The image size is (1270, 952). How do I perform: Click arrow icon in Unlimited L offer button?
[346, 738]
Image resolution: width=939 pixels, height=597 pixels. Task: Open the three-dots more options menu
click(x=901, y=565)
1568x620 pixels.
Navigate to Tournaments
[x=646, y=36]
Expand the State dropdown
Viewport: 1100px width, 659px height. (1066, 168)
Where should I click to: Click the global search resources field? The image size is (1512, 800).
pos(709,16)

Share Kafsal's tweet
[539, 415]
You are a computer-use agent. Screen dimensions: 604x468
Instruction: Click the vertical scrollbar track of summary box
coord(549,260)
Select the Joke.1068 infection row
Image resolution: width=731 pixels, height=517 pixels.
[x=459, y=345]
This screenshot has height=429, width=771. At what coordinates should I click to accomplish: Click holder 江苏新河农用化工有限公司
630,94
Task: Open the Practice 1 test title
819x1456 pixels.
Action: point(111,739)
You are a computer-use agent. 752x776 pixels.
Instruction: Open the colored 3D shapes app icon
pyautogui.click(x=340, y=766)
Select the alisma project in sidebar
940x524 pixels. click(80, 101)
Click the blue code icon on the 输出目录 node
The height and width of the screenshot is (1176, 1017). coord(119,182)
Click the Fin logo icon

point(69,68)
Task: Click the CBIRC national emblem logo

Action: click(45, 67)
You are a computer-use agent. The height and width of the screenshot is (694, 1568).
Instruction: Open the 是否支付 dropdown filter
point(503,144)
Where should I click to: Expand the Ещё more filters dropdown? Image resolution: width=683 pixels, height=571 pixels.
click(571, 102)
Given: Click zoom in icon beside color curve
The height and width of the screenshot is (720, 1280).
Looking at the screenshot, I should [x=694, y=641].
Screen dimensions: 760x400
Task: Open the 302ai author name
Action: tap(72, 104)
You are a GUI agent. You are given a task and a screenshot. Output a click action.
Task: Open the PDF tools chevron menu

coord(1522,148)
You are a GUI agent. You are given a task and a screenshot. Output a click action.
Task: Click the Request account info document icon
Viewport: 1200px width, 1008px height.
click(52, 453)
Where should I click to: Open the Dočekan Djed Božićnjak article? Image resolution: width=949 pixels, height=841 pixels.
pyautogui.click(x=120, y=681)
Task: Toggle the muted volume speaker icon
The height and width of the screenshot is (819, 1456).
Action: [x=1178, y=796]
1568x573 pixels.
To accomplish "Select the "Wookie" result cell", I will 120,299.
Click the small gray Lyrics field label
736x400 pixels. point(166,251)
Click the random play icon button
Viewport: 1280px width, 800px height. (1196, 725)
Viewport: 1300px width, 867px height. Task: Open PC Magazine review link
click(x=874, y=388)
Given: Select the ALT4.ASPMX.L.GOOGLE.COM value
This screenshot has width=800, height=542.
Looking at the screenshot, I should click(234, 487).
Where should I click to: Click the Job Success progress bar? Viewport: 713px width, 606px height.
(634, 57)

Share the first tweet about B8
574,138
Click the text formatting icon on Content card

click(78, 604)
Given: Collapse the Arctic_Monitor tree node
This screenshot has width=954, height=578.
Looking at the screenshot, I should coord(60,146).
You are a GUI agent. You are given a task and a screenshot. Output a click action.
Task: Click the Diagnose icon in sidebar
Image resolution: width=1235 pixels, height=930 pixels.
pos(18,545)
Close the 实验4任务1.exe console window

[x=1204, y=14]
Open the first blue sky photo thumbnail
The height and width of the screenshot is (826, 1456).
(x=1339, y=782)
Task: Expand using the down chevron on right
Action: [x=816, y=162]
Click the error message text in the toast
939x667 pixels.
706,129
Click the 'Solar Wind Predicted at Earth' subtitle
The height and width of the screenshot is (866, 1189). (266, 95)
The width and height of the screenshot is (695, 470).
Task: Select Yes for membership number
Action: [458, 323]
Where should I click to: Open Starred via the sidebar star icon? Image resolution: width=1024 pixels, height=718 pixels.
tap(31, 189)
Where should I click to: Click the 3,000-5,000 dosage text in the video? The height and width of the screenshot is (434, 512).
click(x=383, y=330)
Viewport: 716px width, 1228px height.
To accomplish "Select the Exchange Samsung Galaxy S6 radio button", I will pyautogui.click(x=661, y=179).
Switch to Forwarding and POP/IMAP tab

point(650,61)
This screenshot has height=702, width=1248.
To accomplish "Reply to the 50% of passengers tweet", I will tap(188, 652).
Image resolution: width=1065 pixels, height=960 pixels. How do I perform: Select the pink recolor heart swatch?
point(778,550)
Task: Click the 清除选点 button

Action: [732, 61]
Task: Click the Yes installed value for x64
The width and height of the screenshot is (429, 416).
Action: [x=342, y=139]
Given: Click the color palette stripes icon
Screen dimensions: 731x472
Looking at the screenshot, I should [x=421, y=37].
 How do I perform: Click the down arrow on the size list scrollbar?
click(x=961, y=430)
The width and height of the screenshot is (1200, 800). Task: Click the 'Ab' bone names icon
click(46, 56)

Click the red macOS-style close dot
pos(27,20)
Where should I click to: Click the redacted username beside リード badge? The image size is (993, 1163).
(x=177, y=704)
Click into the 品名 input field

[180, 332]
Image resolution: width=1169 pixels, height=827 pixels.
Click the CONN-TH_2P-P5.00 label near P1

---+---

__Activity__
The stretch of entries above that starts with the line containing "1568x620 pixels." and goes on through the line containing "Given: Click zoom in icon beside color curve" is to be transcribed exactly, and no other line is to be transcribed.

__Response box__
1568x620 pixels.
Navigate to Tournaments
[x=646, y=36]
Expand the State dropdown
Viewport: 1100px width, 659px height. (1066, 168)
Where should I click to: Click the global search resources field? The image size is (1512, 800).
pos(709,16)

Share Kafsal's tweet
[539, 415]
You are a computer-use agent. Screen dimensions: 604x468
Instruction: Click the vertical scrollbar track of summary box
coord(549,260)
Select the Joke.1068 infection row
Image resolution: width=731 pixels, height=517 pixels.
[x=459, y=345]
This screenshot has height=429, width=771. At what coordinates should I click to accomplish: Click holder 江苏新河农用化工有限公司
630,94
Task: Open the Practice 1 test title
819x1456 pixels.
Action: point(111,739)
You are a computer-use agent. 752x776 pixels.
Instruction: Open the colored 3D shapes app icon
pyautogui.click(x=340, y=766)
Select the alisma project in sidebar
940x524 pixels. click(80, 101)
Click the blue code icon on the 输出目录 node
The height and width of the screenshot is (1176, 1017). coord(119,182)
Click the Fin logo icon

point(69,68)
Task: Click the CBIRC national emblem logo

Action: click(45, 67)
You are a computer-use agent. The height and width of the screenshot is (694, 1568).
Instruction: Open the 是否支付 dropdown filter
point(503,144)
Where should I click to: Expand the Ещё more filters dropdown? Image resolution: width=683 pixels, height=571 pixels.
click(571, 102)
Given: Click zoom in icon beside color curve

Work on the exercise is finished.